A CAÇADA E O BATUQUE
Após as peregrinações e a realização do Reinado do Imperador, ocorre a Caçada da Rainha propriamente dita, quando uma comitiva composta por Rei, Rainha, Príncipe, Princesa e Imperador é escondida no cerrado e os cavaleiros saem à sua procura. A partir das 15 ou 16 horas, a corte é levada pelos caretas, que são homens mascarados que costumam divertir as pessoas e ajudar na organização da festa, para se esconderem em um local que já foi chamado de capão da rainha.
Nem todos os caretas ficam envolvidos em esconder a corte. Alguns permanecem na cidade, fechando as vias para evitar que os cavaleiros saiam antes que a rainha esteja devidamente escondida. Enquanto isso, os participantes montados a cavalo se posicionam e esperam pelo sinal que autoriza a partida em busca do rei e da rainha. O rei, o príncipe e o alferes do Divino são escondidos separados da rainha, princesa e alferes de Nossa Senhora. Existe um tom de disputa entre os cavaleiros relativo a quem consegue encontrar a comitiva primeiro. Quando o esconderijo é descoberto, soltam-se fogos para anunciar aos demais cavaleiros, no entanto, o mérito é maior para o cavaleiro que encontra a rainha.
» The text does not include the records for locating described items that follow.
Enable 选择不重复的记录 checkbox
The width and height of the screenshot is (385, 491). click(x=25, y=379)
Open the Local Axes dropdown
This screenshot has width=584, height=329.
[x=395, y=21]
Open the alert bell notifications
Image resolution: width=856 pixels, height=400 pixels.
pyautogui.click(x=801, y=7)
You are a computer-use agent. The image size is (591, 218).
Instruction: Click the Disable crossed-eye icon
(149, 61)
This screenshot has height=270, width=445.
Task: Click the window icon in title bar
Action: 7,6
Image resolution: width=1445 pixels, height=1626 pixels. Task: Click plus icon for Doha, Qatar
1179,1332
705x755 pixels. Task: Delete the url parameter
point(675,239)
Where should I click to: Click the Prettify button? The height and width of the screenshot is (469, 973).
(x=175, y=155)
Enquanto os cavaleiros “vão à caça”, o ritmo do lundu ou Batuque da Rainha é embalado pelo som da onça no Salão Paroquial. O instrumento inusitado produz o som característico do batuque. A onça é um instrumento bifônico, ou seja, gera dois sons ao mesmo tempo. Um é percussionado com duas baquetas, emitindo um som de bumbo, e o outro é fricicionado internamente. Por isso, são necessários dois músicos para domá-la. Para construir a onça, as pessoas da comunidade utilizam um pedaço de tronco de árvore oco (mirindiba, tambor e marinheiro, por exemplo), que é tampado com couro de um lado das extremidades, com uma vareta no centro.
O retorno da comitiva para a cidade de Colinas do Sul só ocorre quando o rei e a rainha são encontrados e começam a organizar a volta de forma hierárquica. Assim, os cavaleiros se posicionam em duas fileiras, uma liderada pelo alferes do Divino Espírito Santo, que é puxada pelo rei e pelo príncipe, e outra liderada pelo alferes de Nossa Senhora do Rosário, puxada pela rainha e pela princesa.
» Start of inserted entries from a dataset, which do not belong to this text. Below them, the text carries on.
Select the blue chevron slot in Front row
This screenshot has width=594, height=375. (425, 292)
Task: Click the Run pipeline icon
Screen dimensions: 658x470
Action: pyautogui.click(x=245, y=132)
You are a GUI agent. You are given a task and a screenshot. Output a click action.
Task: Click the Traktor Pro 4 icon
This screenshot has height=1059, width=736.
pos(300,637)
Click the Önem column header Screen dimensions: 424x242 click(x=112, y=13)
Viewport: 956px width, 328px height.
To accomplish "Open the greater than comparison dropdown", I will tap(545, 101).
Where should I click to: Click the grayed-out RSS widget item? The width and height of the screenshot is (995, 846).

Os demais cavaleiros seguem nas fileiras. Tradicionalmente, cada par é formado por um homem e uma mulher, que seguram um lenço, que deve ser preferencialmente vermelho ou branco, cores que representam as divindades, sendo que os homens ficam do lado esquerdo e as mulheres, do lado direito.
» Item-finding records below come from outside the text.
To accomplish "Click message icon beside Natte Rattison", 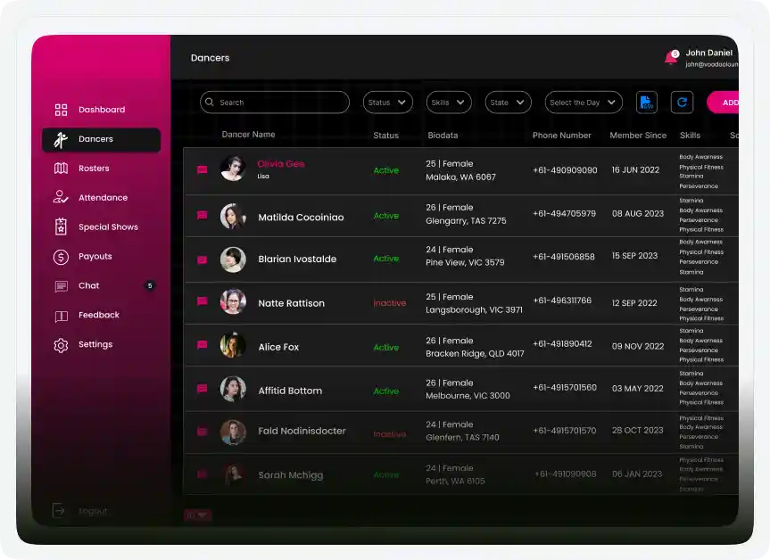I will coord(203,302).
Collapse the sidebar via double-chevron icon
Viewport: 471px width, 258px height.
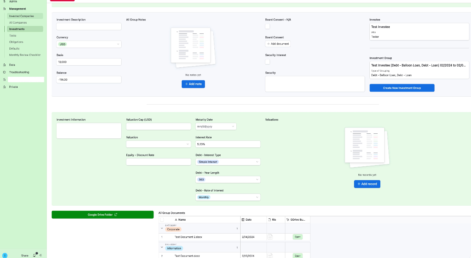click(x=40, y=255)
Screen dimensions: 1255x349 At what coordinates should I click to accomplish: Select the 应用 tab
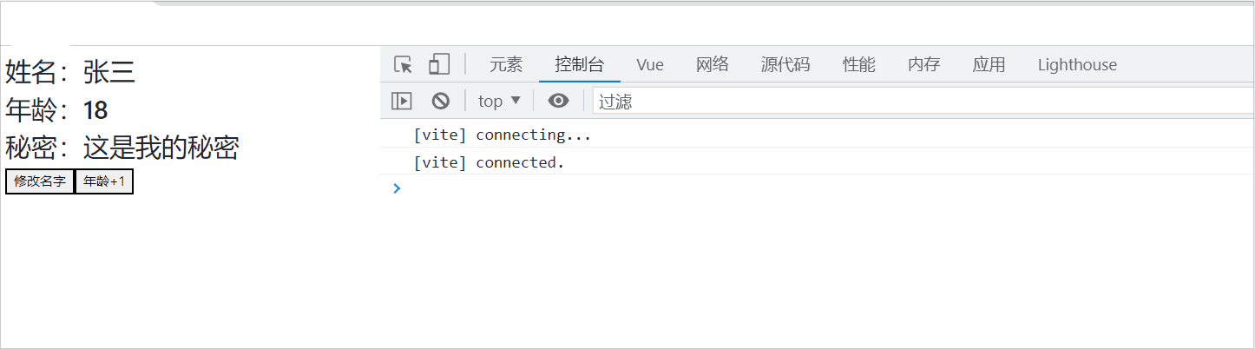click(x=989, y=64)
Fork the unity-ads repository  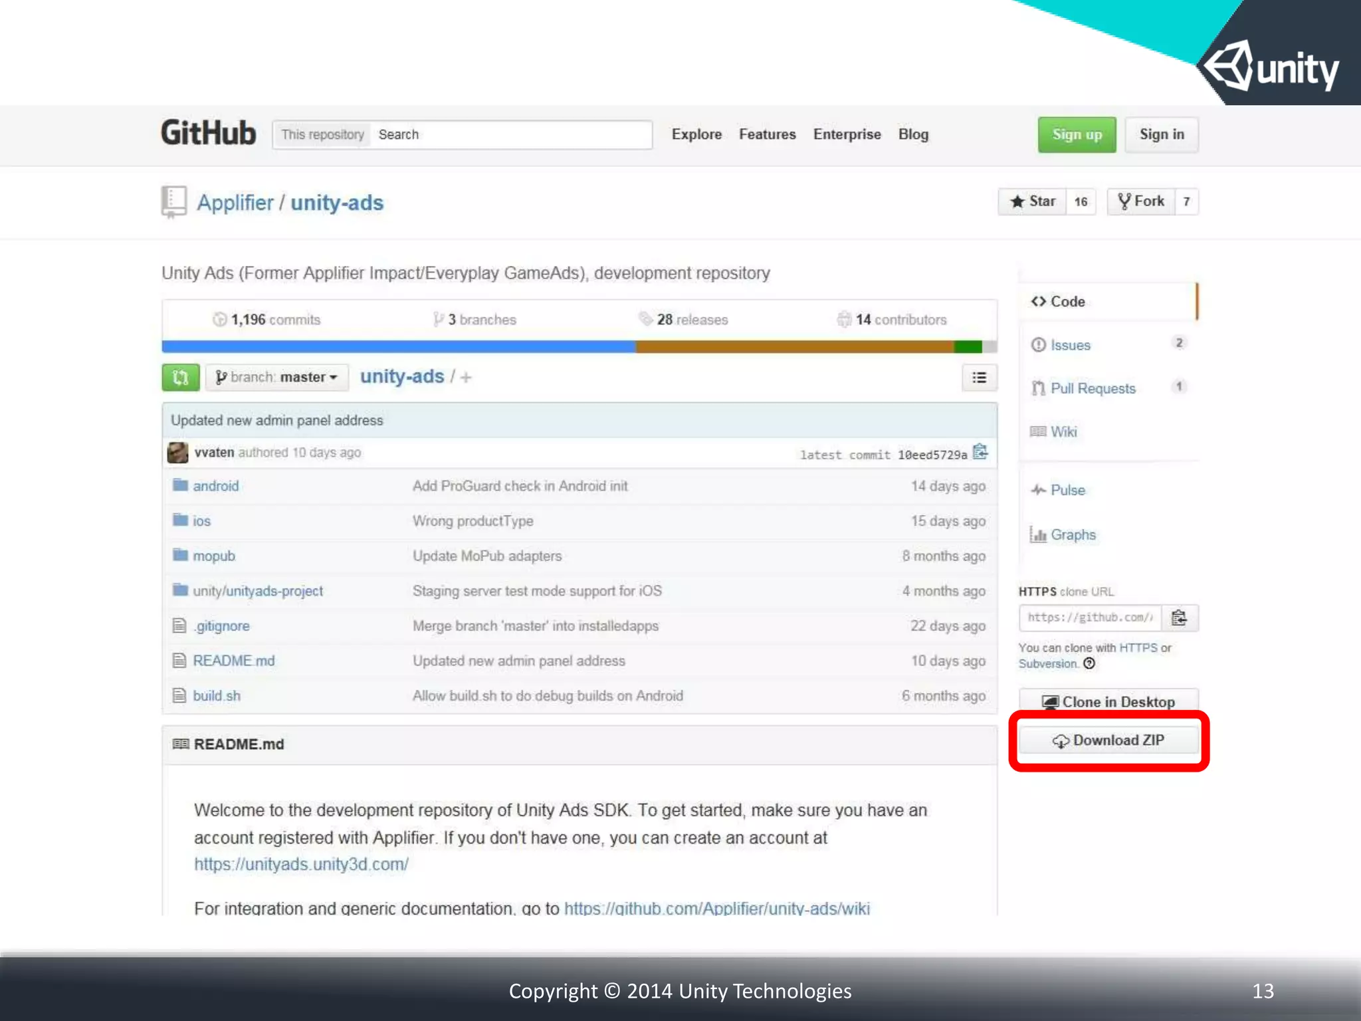pyautogui.click(x=1141, y=201)
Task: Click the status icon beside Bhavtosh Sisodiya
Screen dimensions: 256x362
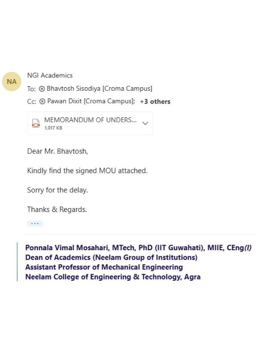Action: tap(42, 89)
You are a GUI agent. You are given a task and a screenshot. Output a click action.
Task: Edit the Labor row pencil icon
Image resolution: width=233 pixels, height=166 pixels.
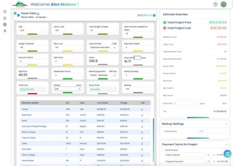pyautogui.click(x=142, y=144)
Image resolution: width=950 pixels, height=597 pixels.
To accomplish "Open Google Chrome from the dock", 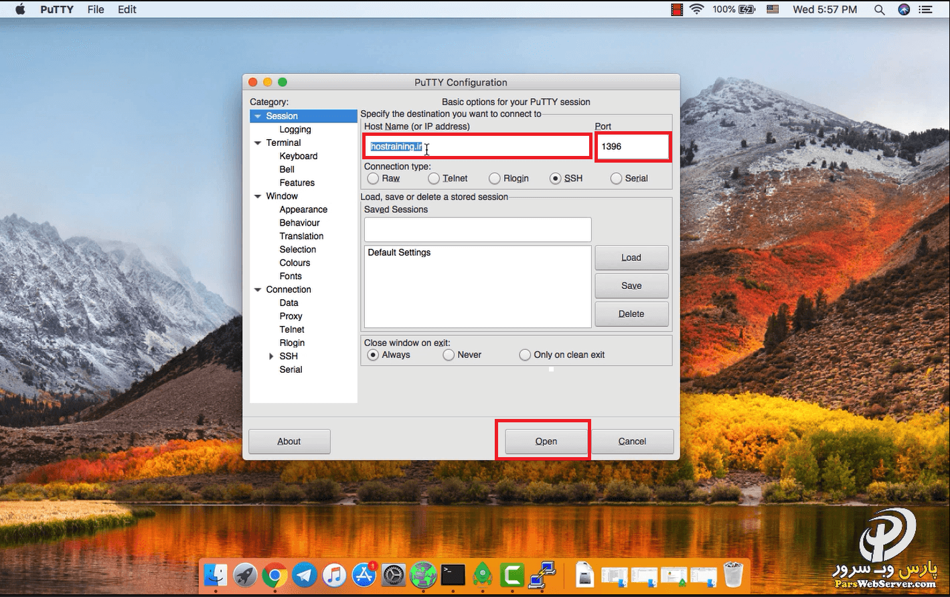I will point(274,574).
Quando os envolvidos na caçada chegam à praça da cidade são recepcionados pelas pessoas com foguetes e o toque do sino da igreja. O rito de chegada é composto pelos caçadores e pela realeza. Nesse momento, eles fazem o “oito de contas”, que acontece quando uma fila de cavaleiros segue no sentido horário e a outra fila, no sentido anti-horário. Em frente à igreja Sagrado Coração de Jesus, os alferes balançam as bandeiras, fazendo venas com os mastros das divindades homenageadas. Ao término do ritual, todos descem de seus cavalos e as realezas são recebidas pela batuqueiras que dão continuidade à dança e às comemorações.
O ritmo do batuque costuma cativar a população em geral. Crianças, jovens, adultos, idosos, nativos e turistas entram na dança. De origem africana, o lundu tem sua coreografia própria, sendo que algumas mulheres dançam com garrafas de bebidas na cabeça, equilibrando-as em sincronia com a música. Atualmente, as vestimentas das batuqueiras são personalizadas para o batuque nas cores vermelho e branco. Saias compridas e rodadas, camisetas e lenços amarrados na cabeça imitam a indumentária do cotidiano dos tempos passados.
A Caçada da Rainha é uma tradição centenária, que traz vestígios do ciclo do ouro em suas danças e músicas e apresenta algumas das demonstrações de valores, crenças, hábitos e aspirações religiosas da cultura popular do nordeste goiano.